The concept of Insider trading is regulated by SEBI (Prohibition on Insider Trading) Regulations, 1992. As per sec 195 of the Companies Act 2013, No person including any director or KMP of a Company shall enter into insider trading except any communication required in the ordinary course of business or profession or under any law.
Meaning of Insider Trading:-
Insider trading means an act of buying, selling or dealing in securities by the director or KMP of the company by accessing any price sensitive information in respect of securities of company. Price sensitive information means any information which relates to, directly or indirectly to a company and which if published is likely to materially affect the price of securities of the company.

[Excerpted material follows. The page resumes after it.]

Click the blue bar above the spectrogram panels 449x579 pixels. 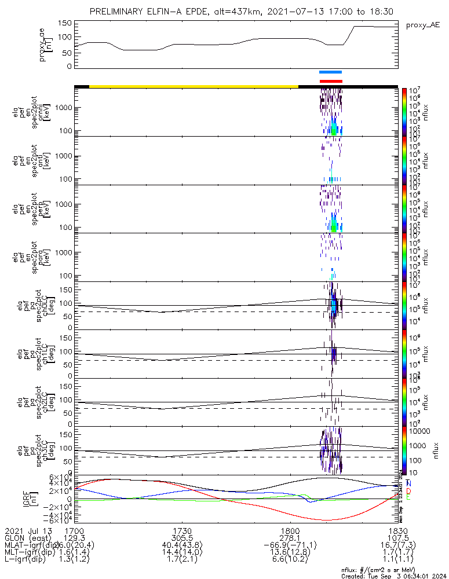(331, 72)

Role of Company Secretary:-
A company secretary is a nodal point for all compliance related matter of the company. He is a link between the SEBI and the management and employees of the company. In relation to Insider trading regulation a company secretary have so many obligations such as:-
To frame a code of internal procedures and conduct in line with the model code specified in schedule I of the regulation and get the same approved from the Board of directors.
In case of unlisted company prepare the Chinese wall policy and prepared grey/ restricted list of securities.

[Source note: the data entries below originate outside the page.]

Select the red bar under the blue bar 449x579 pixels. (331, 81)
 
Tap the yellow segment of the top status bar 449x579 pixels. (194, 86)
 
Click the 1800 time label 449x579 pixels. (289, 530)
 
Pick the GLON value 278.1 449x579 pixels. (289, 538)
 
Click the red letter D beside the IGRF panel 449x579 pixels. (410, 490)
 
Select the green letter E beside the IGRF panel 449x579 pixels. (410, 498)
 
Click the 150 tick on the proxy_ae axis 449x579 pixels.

To frame and monitor adherence of rules for the preservation of price sensitive information.
To monitor and confirm whether transaction for which pre clearance has been granted were executed within one week.
To maintain a record of all directors, officers and persons covered within the ambit of the term ‘designated employee’ and any changes in the same.
To suggest any improvement required in the policies, procedure etc.
To maintain a list of all information termed as ‘Price sensitive information’.
To maintain a record of names of files containing confidential information deemed to be price sensitive information and persons in charge of the same.
To ensure that computer data is adequately secured.
To keep records of periods specified as close period and the trading window.
To ensure that trading window is closed at the time of :-
Declaration of financial results
Declaration of dividend
Issue of securities by way of public/right/bonus
Any major expansion plans or execution of new projects
Amalgamation, mergers, takeovers and buy back
Disposal of whole or substantially whole of the undertaking
Any changes in policies, plans or operations of the company.
To ensure that :-
Trading window is opened 24hour after the information mention above is made public.
The trading restriction are strictly observed and that all directors, officers, employees conduct their dealing in the securities of company only in valid trading window and Do not deal in the company’s securities during the period when the trading window is closed.
No sale of shares allotted on exercise of ESOPs is made during a close period.
To process the application received for pre clearance of transactions from the director, officers, designated employees.
To confirm whether the directors, designated employees executed their order in respect of securities of company within one week after the approval of pre-clearance is given.
A minimum holding period as specified by the company, which is not less than 30 days is observed by all the directors/officers.
To waive the requirement of holding period under certain circumstances.
To receive and maintain records of periodic and annual statement of holdings from directors/officers and their dependant family members.
To maintain records of all disclosures made by directors/officers for minimum period of three years.
To place before the managing director or committee of directors specified for the purpose, on a monthly basis all the details of the dealings in the securities by directors/officers of the company and the accompanying documents that such person had executed under the pre clearance procedure.
To implement the punitive measures or disciplinary actions prescribed for any violation of the code of conduct.